Inclusive la campaña insulta a un expresidente por importar y vender semilla, negocio absolutamente válido ya que no se violaron leyes para llevarlo a cabo. La conclusión es explícita: el expresidente cobraba por la semilla; nosotros, en cambio, la donamos a los campesinos.

Pero, ¿con qué dinero el Ejecutivo compra la semilla, la empaqueta, la transporta, la lleva a los sitios de distribución y la entrega? ¿Es que esos dineros crecen en los árboles, caen del firmamento o sale de esos barriles enterrados llenos de billetes que de vez en cuando se encuentran?

Pues no. El dinero proviene de los presupuestos públicos, que se financian con las recaudaciones fiscales y las recaudaciones fiscales son los impuestos que pagan los productores.

En resumen, Juan trabaja muy duro para que el Ejecutivo se vanaglorie de sus obras.

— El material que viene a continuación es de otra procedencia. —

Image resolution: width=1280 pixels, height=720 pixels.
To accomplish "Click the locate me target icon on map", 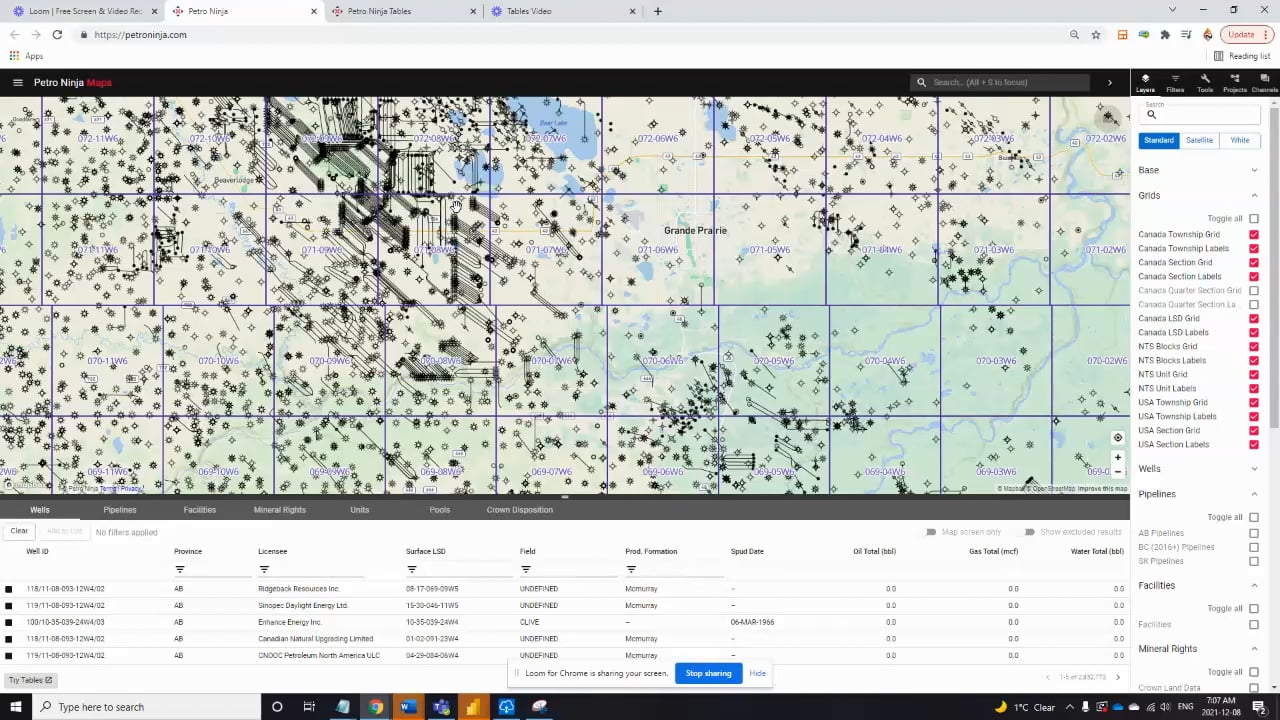I will tap(1118, 438).
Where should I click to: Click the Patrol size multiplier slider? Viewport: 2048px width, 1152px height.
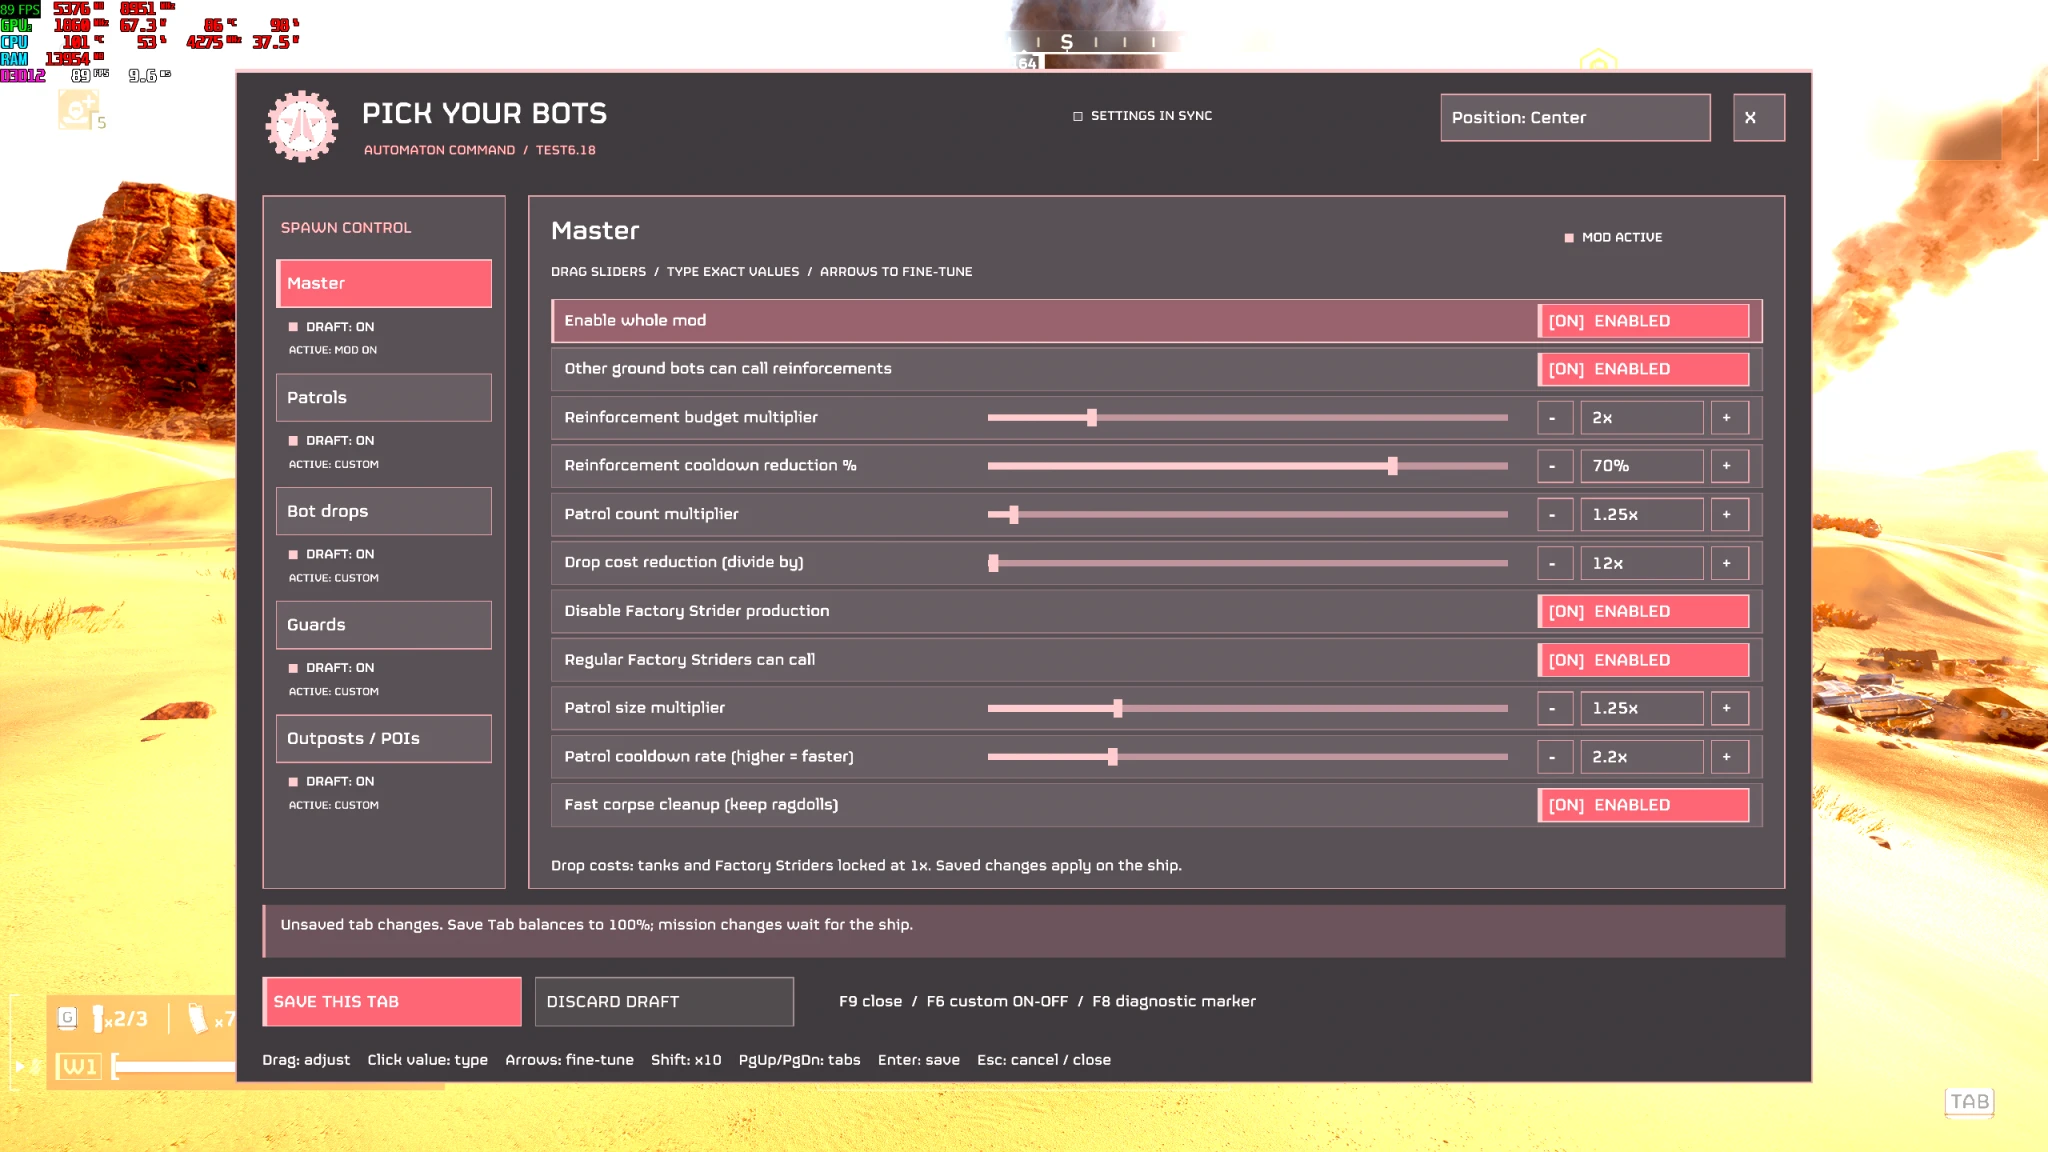(x=1247, y=708)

No sólo eso, sino que todos los candidatos andan ofreciendo el oro y el moro, pero lo que ofrecen no lo pagarán con su dinero, sino que con lo recaudado de los contribuyentes, que somos todos a este lado de la raya, la raya que separa a los que trabajan de los que recaudan, reparten y se quedan con la mejor parte…

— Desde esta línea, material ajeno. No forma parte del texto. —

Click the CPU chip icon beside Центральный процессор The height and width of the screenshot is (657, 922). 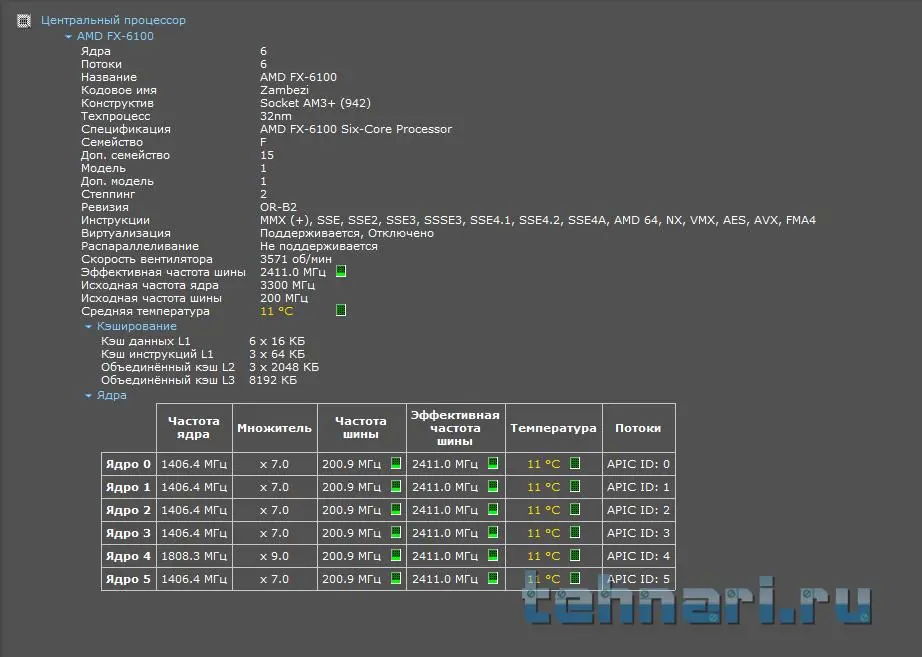pyautogui.click(x=24, y=20)
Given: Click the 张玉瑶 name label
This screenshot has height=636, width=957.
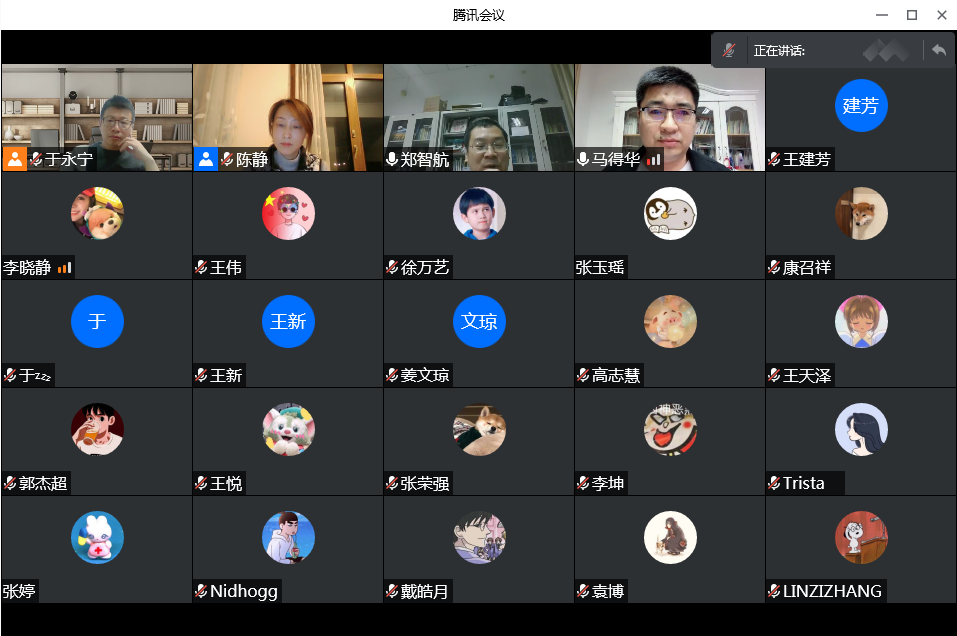Looking at the screenshot, I should coord(599,267).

Cuidar la infraestructura de la Nación es cuidar nuestro sostenimiento

Lo vemos todo el tiempo. El candidato tal se apersona a un poblado pues anda en campaña, y los lugareños le piden la reparación de la escuela y eficiente servicio de agua.

"Señores y compañeros, les prometo que al llegar a presidente me ocuparé, de inmediato, de darles no una sino varias escuelas y además instalar en cada casa servicios sanitarios completos y agua corriente".

Pero, ¿con qué dinero va a cumplir su promesa, ya que no será del dinero de su propio bolsillo?

Pues con el dinero que contribuyen los ciudadanos que trabajan, esos que se levantan muy temprano y se acuestan muy tarde para salir adelante con sus actividades y negocios en estos momentos en que la economía del país está tan mal por los incapaces que manejan la cosa pública.

Es lo que en correcto español se llama "saludar con sombrero ajeno": prometen grandezas usando el dinero de otros y además se dan el taco de insultar a los que generan esos recursos.

A ello se suma otro hecho: las campañas publicitarias, todos esos anuncios que se transmiten glorificando la obra del régimen (obra hecha con dinero de los contribuyentes), también la pagan los productores en primera línea y, en última instancia, los consumidores, que somos todos los ciudadanos.

Lo grave es que no queda, del gasto público, obra perdurable, obra que mejore la infraestructura nacional y, por lo mismo, contribuya a levantar la economía. Los grandes programas no pasan de repartir dinero, de consumo insostenible.